# Page text

    Your comment on the power of words has me reflecting on moments where I have said harmful things as well as moments when my words brought about good. In my quest to be popular in school, I treated some people pretty badly at times. I have to be honest about it. Prior to my class reunion, I found that many of my fellow students did not want to attend. The #1 reason was b/c they worried about how they treated their classmates. Interesting.

  5. It is fascinating how little incidents like that stay with us. Words are powerful, especially when they come from teachers and parents.

    What will it take for people to start valuing the questions and honest debate again? If we want our youth to solve the growing number of world problems, why are we still focusing on memorizing procedures and information which could be found via the internet? How do we change an outdated paradigm?

    Thank you for sharing a great quote. I see so many people around me trying to be someone they’re not. People of all ages are being sold on the trendy ways to look, feel, and act. I know it’s always been like that to a degree, but it just seems to be getting out of control lately. It’s no longer just TV commercials, but we’re bombarded by the internet as well. The cycle just keeps repeating itself.

    What would happen if we all just acted like ourselves, even for just one day? It would be so refreshing, wouldn’t it? Just think how different school would be for students of all ages.

    Thanks for yet another thought-provoking post, Dr. Marty!

# The data
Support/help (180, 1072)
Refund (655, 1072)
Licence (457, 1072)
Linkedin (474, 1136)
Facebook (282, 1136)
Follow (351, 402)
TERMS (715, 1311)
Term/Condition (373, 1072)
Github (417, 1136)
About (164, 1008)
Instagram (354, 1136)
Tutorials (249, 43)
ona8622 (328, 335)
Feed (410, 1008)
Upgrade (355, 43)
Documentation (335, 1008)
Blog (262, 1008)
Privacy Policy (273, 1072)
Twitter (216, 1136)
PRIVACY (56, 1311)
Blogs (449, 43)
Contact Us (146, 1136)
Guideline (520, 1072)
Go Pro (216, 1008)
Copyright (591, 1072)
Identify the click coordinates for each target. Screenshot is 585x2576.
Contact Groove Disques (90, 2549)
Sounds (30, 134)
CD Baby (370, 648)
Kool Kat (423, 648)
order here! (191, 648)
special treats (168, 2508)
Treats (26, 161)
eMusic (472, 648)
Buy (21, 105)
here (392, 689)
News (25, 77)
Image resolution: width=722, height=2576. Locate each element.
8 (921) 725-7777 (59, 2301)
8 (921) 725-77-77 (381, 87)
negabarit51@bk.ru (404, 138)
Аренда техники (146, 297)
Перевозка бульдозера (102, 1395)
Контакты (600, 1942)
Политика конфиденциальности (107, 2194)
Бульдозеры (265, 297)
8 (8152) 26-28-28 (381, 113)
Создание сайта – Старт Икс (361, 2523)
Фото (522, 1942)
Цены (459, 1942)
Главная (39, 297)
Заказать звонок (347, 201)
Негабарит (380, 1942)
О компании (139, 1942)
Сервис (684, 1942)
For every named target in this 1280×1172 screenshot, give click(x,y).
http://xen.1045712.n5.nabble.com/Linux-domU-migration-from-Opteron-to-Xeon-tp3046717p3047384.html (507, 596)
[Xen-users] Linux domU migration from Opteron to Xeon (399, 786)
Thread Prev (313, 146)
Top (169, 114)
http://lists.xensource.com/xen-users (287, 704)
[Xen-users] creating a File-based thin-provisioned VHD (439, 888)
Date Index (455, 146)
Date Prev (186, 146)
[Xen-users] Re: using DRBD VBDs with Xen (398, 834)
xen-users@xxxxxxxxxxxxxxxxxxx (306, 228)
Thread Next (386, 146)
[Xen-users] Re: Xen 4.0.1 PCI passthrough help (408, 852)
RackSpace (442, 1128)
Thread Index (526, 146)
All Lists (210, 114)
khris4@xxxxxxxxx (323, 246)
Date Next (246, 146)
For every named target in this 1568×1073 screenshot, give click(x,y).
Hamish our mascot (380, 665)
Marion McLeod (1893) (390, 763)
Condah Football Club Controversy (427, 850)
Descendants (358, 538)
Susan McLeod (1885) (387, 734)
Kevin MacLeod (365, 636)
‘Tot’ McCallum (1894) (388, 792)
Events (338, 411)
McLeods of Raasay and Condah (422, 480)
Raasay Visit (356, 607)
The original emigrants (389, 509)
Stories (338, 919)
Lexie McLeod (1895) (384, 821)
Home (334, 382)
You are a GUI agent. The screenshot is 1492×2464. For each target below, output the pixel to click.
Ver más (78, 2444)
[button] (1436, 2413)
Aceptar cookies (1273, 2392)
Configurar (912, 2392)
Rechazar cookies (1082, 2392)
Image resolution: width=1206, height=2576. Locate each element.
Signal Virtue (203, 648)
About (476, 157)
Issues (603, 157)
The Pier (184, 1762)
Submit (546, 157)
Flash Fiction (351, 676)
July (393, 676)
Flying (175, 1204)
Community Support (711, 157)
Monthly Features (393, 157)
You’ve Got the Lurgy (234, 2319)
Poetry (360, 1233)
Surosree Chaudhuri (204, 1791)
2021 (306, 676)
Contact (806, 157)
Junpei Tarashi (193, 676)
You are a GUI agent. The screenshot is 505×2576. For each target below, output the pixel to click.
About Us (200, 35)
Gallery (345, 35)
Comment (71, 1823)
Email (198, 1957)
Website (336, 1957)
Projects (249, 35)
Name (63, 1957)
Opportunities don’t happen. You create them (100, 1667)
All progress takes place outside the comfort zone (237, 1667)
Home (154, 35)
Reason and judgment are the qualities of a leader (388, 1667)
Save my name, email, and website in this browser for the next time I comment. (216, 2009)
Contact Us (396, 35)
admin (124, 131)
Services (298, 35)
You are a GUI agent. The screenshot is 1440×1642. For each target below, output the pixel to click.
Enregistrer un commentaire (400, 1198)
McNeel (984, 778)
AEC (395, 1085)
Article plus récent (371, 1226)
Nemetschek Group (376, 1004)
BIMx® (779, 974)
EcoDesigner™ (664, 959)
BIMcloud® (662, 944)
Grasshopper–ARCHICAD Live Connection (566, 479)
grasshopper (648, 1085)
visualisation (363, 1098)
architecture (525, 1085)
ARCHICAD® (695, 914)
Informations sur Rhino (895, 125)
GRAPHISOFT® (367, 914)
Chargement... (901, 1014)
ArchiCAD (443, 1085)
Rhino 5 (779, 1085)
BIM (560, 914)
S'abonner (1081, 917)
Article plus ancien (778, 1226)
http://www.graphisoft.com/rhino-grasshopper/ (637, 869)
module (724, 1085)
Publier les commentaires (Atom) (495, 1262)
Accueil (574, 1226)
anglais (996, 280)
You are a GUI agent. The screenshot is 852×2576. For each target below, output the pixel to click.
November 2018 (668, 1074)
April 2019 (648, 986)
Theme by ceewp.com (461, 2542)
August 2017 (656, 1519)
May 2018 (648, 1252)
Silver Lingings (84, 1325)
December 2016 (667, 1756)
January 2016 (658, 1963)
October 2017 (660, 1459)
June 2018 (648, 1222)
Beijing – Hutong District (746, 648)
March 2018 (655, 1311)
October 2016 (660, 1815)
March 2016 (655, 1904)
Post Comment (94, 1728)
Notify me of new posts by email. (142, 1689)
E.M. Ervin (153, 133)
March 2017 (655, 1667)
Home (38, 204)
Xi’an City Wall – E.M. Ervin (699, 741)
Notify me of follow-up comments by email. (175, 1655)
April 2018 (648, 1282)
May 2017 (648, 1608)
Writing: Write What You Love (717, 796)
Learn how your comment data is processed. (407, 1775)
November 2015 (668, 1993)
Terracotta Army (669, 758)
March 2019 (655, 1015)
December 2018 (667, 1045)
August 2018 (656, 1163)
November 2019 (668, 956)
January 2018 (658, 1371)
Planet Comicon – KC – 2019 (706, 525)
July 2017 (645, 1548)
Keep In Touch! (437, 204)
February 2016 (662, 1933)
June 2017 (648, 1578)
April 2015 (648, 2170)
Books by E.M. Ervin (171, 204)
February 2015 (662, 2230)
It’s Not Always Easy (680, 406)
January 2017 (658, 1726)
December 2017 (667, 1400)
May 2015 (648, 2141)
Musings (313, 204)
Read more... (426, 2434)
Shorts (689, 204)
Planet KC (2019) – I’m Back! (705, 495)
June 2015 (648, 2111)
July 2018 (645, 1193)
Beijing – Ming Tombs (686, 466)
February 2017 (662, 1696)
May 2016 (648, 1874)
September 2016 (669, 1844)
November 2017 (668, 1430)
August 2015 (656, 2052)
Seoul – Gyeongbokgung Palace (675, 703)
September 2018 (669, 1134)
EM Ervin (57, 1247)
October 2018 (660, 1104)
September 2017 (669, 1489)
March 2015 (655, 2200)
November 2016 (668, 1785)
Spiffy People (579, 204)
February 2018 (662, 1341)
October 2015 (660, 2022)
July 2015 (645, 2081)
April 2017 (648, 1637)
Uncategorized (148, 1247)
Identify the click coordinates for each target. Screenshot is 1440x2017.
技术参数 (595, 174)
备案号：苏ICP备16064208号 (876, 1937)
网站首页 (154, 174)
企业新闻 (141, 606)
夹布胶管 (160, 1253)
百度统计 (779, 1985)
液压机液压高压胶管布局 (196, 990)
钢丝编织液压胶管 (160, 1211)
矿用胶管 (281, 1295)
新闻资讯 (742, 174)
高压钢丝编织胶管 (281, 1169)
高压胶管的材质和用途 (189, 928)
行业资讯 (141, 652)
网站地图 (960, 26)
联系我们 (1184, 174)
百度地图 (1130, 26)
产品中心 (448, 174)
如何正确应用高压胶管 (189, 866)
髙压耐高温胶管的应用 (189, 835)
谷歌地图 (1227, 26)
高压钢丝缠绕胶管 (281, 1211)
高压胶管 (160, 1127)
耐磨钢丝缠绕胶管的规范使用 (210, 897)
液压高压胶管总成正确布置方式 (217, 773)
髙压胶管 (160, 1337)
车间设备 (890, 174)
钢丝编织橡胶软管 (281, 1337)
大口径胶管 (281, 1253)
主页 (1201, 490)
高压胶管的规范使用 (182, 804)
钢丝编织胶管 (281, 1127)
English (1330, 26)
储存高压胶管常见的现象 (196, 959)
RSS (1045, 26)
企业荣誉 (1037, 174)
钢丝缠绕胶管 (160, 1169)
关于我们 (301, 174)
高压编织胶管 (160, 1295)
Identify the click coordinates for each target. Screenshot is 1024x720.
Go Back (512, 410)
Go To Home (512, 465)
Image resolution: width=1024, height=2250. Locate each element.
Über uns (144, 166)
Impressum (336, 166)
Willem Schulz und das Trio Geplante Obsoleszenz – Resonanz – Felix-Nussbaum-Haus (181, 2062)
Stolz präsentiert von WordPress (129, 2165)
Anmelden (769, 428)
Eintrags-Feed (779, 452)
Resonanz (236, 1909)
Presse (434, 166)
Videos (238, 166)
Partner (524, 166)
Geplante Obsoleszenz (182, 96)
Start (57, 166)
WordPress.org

# Exercise instructions
A. In the blog comments on the power of words, what was the top reason fellow students gave for not wanting to attend the class reunion?
B. Continue the blog comments on the power of words, picking up after their final sentence.

# Results for the exercise
A. They worried about how they treated their classmates.

B.
  6. Again Marty; I commend you for your honesty. I think it is so easy for us to become defensive and destructive to ourselves & others. acceptance is often preached but not practiced

    1. I agree. Much of our youth is spent in environments where we compare ourselves with others, have narrow standards, and are publicly acknowledged for our performances– good or bad. It is hard to accept ourselves. That is what Karen Horney called “the tyranny of the shoulds”. I should be better at this or that. Why should I have to learn this stuff? Etc. I bet you have a lot to say as a very good student in school. That has to come with its own price. I became the class clown. That way, everyone would know I was not buying into all this stuff. I was just there to have fun. Truth was, I tried every semester to get on the honor roll. By Week three I saw that I couldn’t do it and I gave up,

  7. When I discovered that humiliation applied to my schooling, I felt as though I began to understand why I struggled. This was one piece. Recently, with all of the suicides and bullying going on, we have introduced new terms. Marjie Knudsen introduced me to the term “school climate” and this has been very helpful for me. I wrote about humiliation and boredom here:

    What interests me about your comment is that I, too, felt what my fellow students felt. If he was nervous, I got nervous. We still do it when a youngster takes the stage in a play. We are on pins and needles hoping for the best. For those rising to the challenge, let them go. For the meek, give them some time or risk doing harm. My .02

  8. What I remember being most humiliating is when the teacher called on us and even at the point they knew we didn’t know the answer, they still kept the attention on us. The stony silence and maybe some snickers from other kids — punishment for not knowing the answer. They really tortured this one kid, Clayton, who had anxiety when called on anyway. That poor kid was always left in tears.

  9. I really needed… and greatly appreciate… this post. I too have memories as a child of humiliation when asking a “stupid” question and can almost relive the pain even today.

    Now that I am older I don’t really care if people think I am asking stupid questions. I am curious. I want to know and the only way I can receive that knowledge is to ask.

    Stay in tune with your curious, childlike self… you’ll be surprised at what you will uncover!

    1. Thanks. The best wisdom I have heard has been easy to understand but hard to live. Do you think this is the hardest challenge? There is so much judgment in the world, and so much fear.